José Luis Parra
Octavio Romero es un hombre nervioso. En su paso por Pemex aprendió que en el México profundo la lealtad se mide con dinero, el respeto con camionetas blindadas y el poder… con el acceso al comedor ejecutivo.
Desde hace semanas, en el Infonavit hay aroma a paranoia. Nuevos vehículos blindados, despachos con vidrios antibalas y el retorno a una cúpula cerrada en la que solo la tribu tabasqueña puede entrar al comedor. La administración anterior había democratizado ese espacio, pero el obradorismo sabe que, en tiempos de guerra, hasta los cubiertos pueden ser armas.
El clima en el Instituto es denso, casi de bunker. Se respira miedo, pero no se sabe bien a qué. ¿A los enemigos reales o a los fantasmas políticos? Porque, claro, en esta película de poder y lealtades, todo parece indicar que el exdirector de Pemex se alista para un nuevo asalto. No a mano armada, pero sí con estrategia quirúrgica.
Romero sueña con regresar a su antiguo feudo. Sabe que Víctor Rodríguez, actual director de Pemex, está más fuera que dentro, y que en Palacio ya lo dieron por perdido. Pero no lo sueltan, no todavía. Porque desde Palenque —sí, desde ahí— se vigila con lupa quién se queda con las joyas del petróleo.

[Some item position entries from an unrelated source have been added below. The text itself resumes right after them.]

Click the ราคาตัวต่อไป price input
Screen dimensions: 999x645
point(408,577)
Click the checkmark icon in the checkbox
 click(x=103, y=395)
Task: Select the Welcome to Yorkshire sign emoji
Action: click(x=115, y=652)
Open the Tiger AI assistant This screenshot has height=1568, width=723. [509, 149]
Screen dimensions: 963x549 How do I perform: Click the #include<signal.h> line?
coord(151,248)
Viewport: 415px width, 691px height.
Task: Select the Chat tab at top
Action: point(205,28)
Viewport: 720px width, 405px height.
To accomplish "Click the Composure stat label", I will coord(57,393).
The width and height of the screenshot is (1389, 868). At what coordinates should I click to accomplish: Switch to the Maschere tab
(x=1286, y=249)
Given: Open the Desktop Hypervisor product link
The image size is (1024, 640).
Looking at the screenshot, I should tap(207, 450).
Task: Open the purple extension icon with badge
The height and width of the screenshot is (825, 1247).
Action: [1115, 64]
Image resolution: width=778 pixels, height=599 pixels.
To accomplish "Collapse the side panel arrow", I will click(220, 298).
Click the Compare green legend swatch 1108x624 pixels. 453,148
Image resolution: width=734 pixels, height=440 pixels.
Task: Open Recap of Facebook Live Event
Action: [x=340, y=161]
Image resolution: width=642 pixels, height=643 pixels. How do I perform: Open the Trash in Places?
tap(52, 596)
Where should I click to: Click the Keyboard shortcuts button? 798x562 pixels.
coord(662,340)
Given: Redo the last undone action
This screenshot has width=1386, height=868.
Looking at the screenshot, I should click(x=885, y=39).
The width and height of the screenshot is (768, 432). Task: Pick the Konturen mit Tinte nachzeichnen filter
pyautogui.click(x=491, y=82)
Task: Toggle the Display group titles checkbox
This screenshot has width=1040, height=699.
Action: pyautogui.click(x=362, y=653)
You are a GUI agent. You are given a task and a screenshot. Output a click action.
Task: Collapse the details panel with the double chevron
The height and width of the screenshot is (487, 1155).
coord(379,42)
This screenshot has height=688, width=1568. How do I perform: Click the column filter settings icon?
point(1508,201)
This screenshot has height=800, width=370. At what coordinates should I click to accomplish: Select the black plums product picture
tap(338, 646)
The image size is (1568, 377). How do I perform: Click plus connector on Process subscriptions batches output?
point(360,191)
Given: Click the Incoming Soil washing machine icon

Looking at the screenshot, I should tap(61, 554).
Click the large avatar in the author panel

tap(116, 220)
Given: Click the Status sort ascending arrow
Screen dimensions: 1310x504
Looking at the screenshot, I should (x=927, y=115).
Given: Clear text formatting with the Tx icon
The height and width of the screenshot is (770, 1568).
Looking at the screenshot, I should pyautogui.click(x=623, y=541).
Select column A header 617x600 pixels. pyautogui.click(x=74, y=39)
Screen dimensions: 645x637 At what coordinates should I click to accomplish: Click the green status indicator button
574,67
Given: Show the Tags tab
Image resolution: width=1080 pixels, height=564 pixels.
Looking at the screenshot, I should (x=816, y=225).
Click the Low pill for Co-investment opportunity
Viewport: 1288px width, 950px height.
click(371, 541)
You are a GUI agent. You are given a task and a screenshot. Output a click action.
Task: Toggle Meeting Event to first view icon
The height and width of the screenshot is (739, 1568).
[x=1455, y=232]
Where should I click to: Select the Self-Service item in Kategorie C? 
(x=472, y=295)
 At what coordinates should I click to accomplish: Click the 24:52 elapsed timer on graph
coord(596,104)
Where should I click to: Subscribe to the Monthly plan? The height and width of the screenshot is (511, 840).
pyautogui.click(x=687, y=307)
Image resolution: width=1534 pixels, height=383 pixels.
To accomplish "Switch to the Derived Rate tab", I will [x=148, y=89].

Mientras tanto, la seguridad del director del Infonavit se argumenta con un cuento de política regional: que si Javier May, su operador, sigue metido en el lodazal de “La Barredora”, y que de ahí pueden surgir venganzas con plomo. O con expedientes.
¿Pero no será que el blindaje obedece más al ajedrez de Pemex que a los pleitos tabasqueños? Porque ya se habla de que Romero tiene al frente de Pemex Exploración y Producción a su alfil Ángel Cid. Y que si cae Rodríguez, no hay mucho misterio sobre quién subiría al trono de la petrolera estatal.
En medio de este juego de sombras, las versiones se cruzan: que el subsecretario César Yáñez podría ser el plan B palaciego para aterrizar en el Infonavit. Que Juan Pablo De Botton —hombre del riñón financiero capitalino— quiere brincar a Pemex, aunque se le nota incómodo en el entorno de Clara Brugada. Que Miguel Ángel Lozada, jefe real de Cid, ya da por hecha la sucesión.
Mientras todos se empujan con el codo para sentarse en el sillón de Pemex, Rodríguez trata de dejar algún legado. En su oficina se apilan carpetas con nombres de empresas con las que quiere firmar alianzas antes de fin de año: Harbour, Woodside, Petronas. A Carlos Slim ya lo cuentan como aliado natural. Un último intento por salvar el expediente y —quizá— aspirar a un exilio digno.
Y Romero, entre escoltas, vidrios blindados y cenas exclusivas, ensaya su regreso triunfal al sitio donde aprendió que el petróleo no solo mancha las manos, también las conciencias.